O que obsta a que se comecem a agrupar desde já os elementos progressistas que andam dispersos por historicos, regeneradores e reformistas, e reconstruam um verdadeiro partido, adoptando um programma, não de sonoras banalidades mas de pontos determinados, indicando desde logo a maneira pela qual os resolveriam no dia em que fossem poder?
O que impede que façam outro tanto os elementos conservadores, espalhados igualmente por historicos, regeneradores e reformistas, e que podem até achar dentro do governo actual um chefe, que trocaria assim uma posição falsissima por outra mais digna de um homem d'estado?
Resolvida esta natural e indispensavel delimitação, porque não auxiliariam ambos os partidos o gabinete, não a resolver a questão de fazenda, porque essa não se resolve só com impostos e córtes na despeza, mas a votar, desde já, os tributos e as economias que são urgentissimos para desaffogar o thesouro das necessidades mais ameaçadoras?
Feito este grande serviço; organisados os partidos durante as treguas, porque não se feriria depois uma grande batalha parlamentar entre progressistas e conservadores, indo o governo a quem saisse victorioso da lucta?

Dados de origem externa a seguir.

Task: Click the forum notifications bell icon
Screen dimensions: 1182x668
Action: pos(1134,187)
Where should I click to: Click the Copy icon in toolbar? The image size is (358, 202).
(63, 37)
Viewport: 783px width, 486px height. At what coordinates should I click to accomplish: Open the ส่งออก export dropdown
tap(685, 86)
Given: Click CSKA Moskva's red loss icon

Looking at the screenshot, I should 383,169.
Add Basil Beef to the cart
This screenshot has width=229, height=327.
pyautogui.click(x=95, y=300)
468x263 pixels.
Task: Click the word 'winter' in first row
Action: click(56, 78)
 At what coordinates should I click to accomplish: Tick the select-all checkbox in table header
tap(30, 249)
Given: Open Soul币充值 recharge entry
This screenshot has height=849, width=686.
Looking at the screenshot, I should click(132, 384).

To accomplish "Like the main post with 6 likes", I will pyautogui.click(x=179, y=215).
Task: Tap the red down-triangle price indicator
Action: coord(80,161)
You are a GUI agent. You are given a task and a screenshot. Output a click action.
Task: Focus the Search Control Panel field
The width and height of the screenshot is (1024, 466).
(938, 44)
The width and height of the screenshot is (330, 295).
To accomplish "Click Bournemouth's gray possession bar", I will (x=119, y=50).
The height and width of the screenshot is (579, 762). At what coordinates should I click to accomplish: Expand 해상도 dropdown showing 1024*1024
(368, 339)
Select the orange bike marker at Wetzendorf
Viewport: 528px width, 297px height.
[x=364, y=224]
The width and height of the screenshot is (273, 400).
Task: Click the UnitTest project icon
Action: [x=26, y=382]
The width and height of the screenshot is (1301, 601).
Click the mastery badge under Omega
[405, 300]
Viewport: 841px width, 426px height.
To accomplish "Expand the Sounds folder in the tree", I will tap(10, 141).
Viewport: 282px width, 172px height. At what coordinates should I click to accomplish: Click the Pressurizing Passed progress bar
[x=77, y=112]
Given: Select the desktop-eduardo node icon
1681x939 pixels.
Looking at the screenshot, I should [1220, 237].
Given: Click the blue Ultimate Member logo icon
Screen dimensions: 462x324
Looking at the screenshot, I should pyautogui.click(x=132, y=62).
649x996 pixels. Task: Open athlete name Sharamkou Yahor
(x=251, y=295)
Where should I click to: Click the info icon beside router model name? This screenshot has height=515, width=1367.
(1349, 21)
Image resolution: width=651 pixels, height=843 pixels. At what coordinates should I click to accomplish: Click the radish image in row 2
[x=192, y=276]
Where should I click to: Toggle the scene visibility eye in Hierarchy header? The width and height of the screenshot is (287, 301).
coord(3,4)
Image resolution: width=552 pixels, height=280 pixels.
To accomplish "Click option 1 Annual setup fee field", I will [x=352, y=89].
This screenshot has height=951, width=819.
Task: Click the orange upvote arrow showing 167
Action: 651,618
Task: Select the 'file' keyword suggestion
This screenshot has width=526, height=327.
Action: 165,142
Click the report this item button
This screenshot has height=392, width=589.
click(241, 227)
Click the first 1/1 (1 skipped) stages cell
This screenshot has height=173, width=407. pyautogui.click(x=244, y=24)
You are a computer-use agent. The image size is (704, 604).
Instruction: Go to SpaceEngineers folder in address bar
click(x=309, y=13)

É possivel que reagissem contra estas indicações salvadoras os estados maiores de algumas das actuaes parcialidades, os quaes talvez desejem que subsistam as divisões existentes, para terem maior importancia dentro de seus pequeninos exercitos.
Se isto é verdade, prepare-se então o paiz, e com tempo, a fim de que, chegado o momento opportuno, possa dar a lei a quem se mostrar rebelde aos conselhos do interesse publico.
Se proceder com energia e concerto, poderá impor aos seus representantes condições de boa politica e ter governos estaveis, obviando igualmente a que dissoluções repetidas corrompam cada vez mais os costumes da nação.
Porém se continuar a permittir a anarchia politica em que está vivendo a responsabilidade será sua.
As consequencias d'ella já se estão sentido.